How to define relationships using phpMyAdmin
If you use a database MySQL and phpMyAdmin to manage it, select a table (in this example USER) and click on "Relation View", below the table's fields:


Now, from the foreign key field in the table USER (id_city) the field with which you want define the relationship, in this case id_city_pk in the CITY table:


Click on save to save created relation and repeat the action for all tables require relations.
If you use a Database Access, relationships can be defined from relationship view simply connecting, just with a mouse's click, two field.
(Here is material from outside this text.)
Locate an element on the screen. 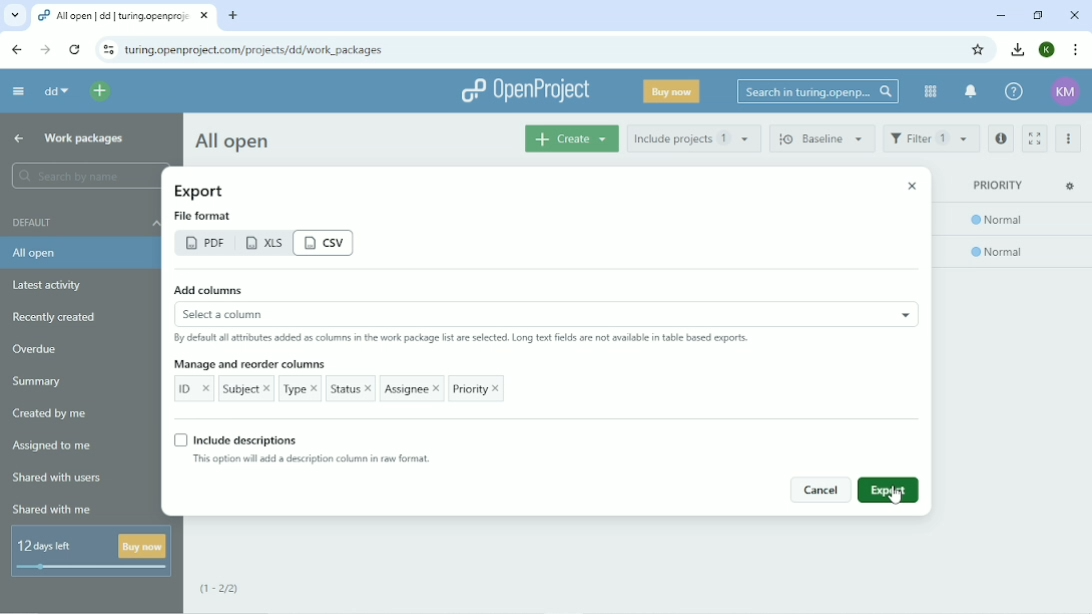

How to define relationships using SQL
I suggest to use always a separated file with SQL statements to create all database's tables and relationships between them. The code is very simple, easy to modify and to reuse. A relation is defined using the statement REFERENCES:

CREATE TABLE CITY (
id_city_pk INT NOT NULL AUTO_INCREMENT,
city VARCHAR(100),
PRIMARY KEY (id_city_pk)
) TYPE=INNODB;

CREATE TABLE USER (
id_user_pk INT NOT NULL AUTO_INCREMENT,
nick VARCHAR(40),
email VARCHAR(40),
password VARCHAR(20),
id_city INT NOT NULL,
PRIMARY KEY (id_user_pk)
FOREIGN KEY (id_city) REFERENCES CITY(id_city_pk) ON UPDATE CASCADE ON DELETE CASCADE
) TYPE=INNODB;

Remeber the order is very important when you create your database: first, you have to create table without dependancies and then all others.